Exercise description:
Count the lines in the data below that contain the string "hlava", treating uppercase and lowercase as different. Reply with the number alone.
----- Information provided -----
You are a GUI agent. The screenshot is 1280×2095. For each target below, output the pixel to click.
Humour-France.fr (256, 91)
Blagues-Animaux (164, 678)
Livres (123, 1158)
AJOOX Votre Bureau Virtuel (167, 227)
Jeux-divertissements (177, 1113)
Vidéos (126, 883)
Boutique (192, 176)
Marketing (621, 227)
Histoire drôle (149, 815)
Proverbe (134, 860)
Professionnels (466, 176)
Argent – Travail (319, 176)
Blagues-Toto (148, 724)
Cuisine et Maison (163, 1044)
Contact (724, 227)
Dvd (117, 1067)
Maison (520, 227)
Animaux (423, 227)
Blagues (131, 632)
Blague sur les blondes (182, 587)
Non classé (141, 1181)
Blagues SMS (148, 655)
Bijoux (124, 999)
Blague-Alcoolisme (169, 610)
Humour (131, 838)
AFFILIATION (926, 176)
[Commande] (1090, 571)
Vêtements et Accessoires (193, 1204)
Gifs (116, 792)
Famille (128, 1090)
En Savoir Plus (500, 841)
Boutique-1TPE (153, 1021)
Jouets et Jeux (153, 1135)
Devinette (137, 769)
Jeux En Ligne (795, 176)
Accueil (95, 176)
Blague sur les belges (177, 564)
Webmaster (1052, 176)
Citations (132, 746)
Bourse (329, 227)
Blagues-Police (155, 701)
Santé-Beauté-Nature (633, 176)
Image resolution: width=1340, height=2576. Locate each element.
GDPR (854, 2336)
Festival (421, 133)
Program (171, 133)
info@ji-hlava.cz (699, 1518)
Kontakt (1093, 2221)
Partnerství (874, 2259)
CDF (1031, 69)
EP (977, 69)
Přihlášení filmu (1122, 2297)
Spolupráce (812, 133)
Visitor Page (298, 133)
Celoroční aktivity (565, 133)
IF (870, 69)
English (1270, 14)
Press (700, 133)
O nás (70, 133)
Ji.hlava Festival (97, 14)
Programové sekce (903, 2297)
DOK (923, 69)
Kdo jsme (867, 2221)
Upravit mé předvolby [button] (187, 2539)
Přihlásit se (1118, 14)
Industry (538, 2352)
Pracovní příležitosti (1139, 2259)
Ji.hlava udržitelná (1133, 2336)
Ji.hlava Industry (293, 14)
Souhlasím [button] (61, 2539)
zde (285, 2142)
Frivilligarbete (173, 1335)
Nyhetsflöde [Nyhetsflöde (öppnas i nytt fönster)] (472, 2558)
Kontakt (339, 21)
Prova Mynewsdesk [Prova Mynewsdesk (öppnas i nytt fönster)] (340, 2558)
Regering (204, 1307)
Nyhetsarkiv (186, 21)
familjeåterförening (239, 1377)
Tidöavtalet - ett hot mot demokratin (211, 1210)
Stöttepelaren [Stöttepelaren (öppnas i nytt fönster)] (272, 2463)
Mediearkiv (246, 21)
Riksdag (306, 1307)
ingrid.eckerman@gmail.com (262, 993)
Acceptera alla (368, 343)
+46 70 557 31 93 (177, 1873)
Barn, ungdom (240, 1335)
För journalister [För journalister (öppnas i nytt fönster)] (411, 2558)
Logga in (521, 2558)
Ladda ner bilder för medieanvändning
-----
The solution:
4